Short task 1. In the thread on simulating multicollinearity, what distribution does the solution draw the features from?
Short task 2. Using the thread on simulating multicollinearity, explain why the asker wants an alternative to Sklearn's make_regression function.

Document excerpt.

((

Search code examples
pythonscikit-learnlinear-regressionmulticollinearity

How to simulate multi-collinearity using Sklearn?


I want to see what effect multi-collinearity has on a linear regression model but I need to be able to generate multi collinear data where I can vary the number of features and the collinearity between these features.

I've had a look at Sklearn's make_regression function and it allows for the generation of multiple features but from what I understand these features are all uncorrelated correct?

If so, does anyone know how I could vary the correlation between these features or use a different method to generate a linearly multi-collinear dataset to train Sklearn's linear regression model with?


Solution

  • You could simulate the features from the multivariate normal distribution as follows:

    import numpy as np
    from sklearn.linear_model import LinearRegression
    
    def make_regression(n_samples, n_uncorrelated, n_correlated, correlation, weights, bias, noise=1, seed=42):
    
        np.random.seed(seed)
    
        X_correlated = np.random.multivariate_normal(
            mean=np.zeros(n_correlated),
            cov=correlation * np.ones((n_correlated, n_correlated)) + (1 - correlation) * np.eye(n_correlated),
            size=n_samples
        )
    
        X_uncorrelated = np.random.multivariate_normal(
            mean=np.zeros(n_uncorrelated),
            cov=np.eye(n_uncorrelated),
            size=n_samples
        )
    
        X = np.hstack([X_correlated, X_uncorrelated])
        e = np.random.normal(loc=0, scale=noise, size=n_samples)
        y = bias + np.dot(X, weights) + e
    
        return X, y
    
    X, y = make_regression(
        n_samples=1000,
        n_uncorrelated=1,
        n_correlated=3,
        correlation=0.999,
        weights=[0.5, 0.5, 0.5, 0.5],
        bias=0,
    )
    
    print(np.round(np.corrcoef(X, rowvar=False), 1))
    # [[ 1.  1.  1. -0.]
    #  [ 1.  1.  1. -0.]
    #  [ 1.  1.  1. -0.]
    #  [-0. -0. -0.  1.]]
    
    reg = LinearRegression()
    reg.fit(X, y)
    
    print(reg.intercept_)
    # -0.0503434375710194
    
    print(reg.coef_)
    # [0.62245063 -0.43110213  1.31516103  0.52019845]

))

Given data.
((

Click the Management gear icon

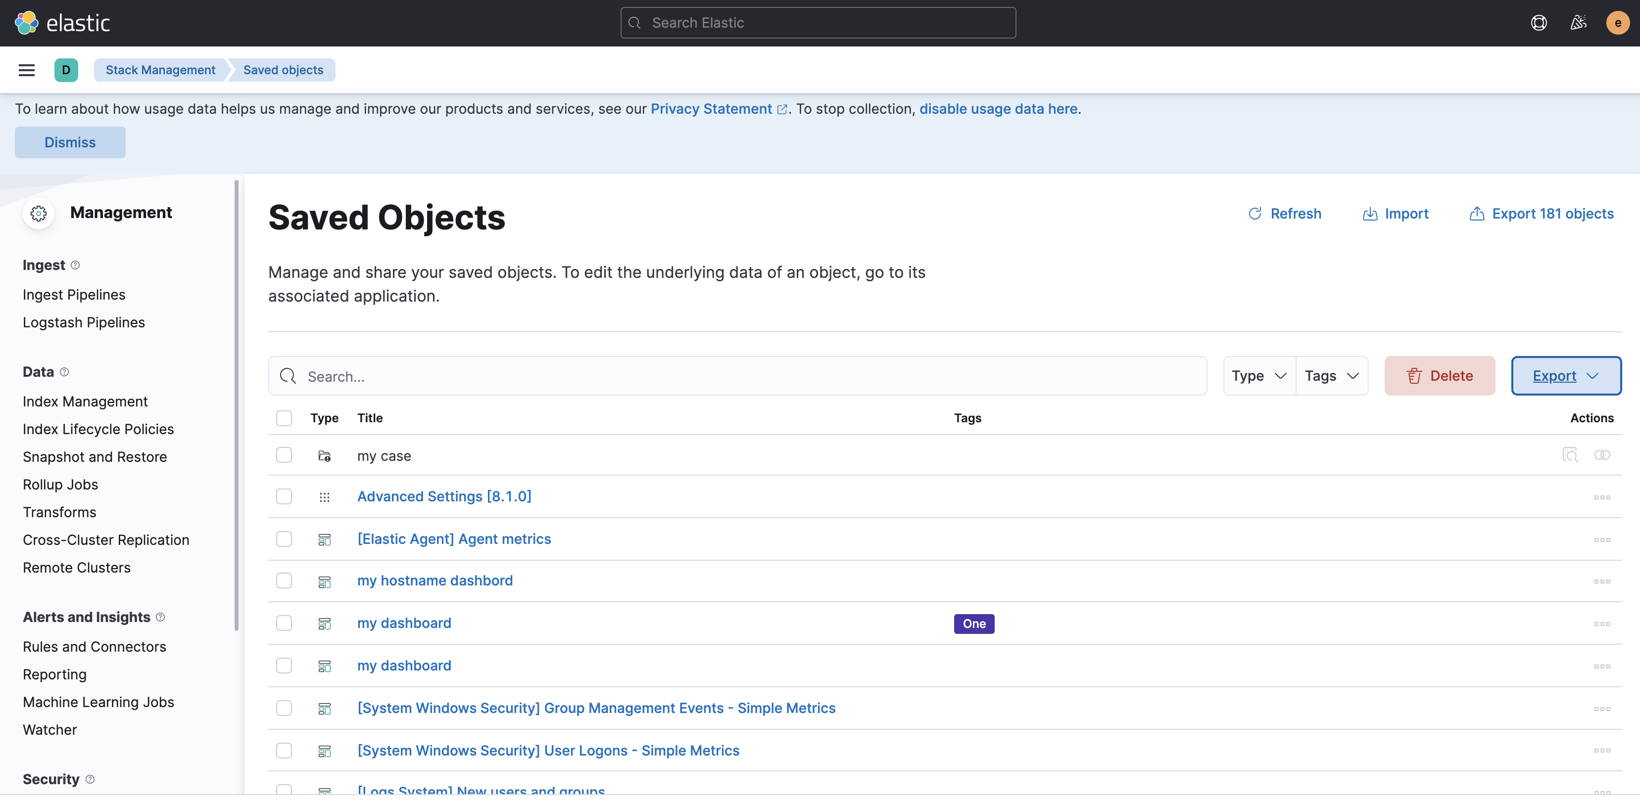point(39,213)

))

Solution 1. The multivariate normal distribution.

Solution 2. The asker wants to see how multicollinearity affects a linear regression model, so they need data where both the number of features and the collinearity between them can be varied. From what the asker understands, make_regression produces multiple features that are all uncorrelated, which would not let them control that correlation.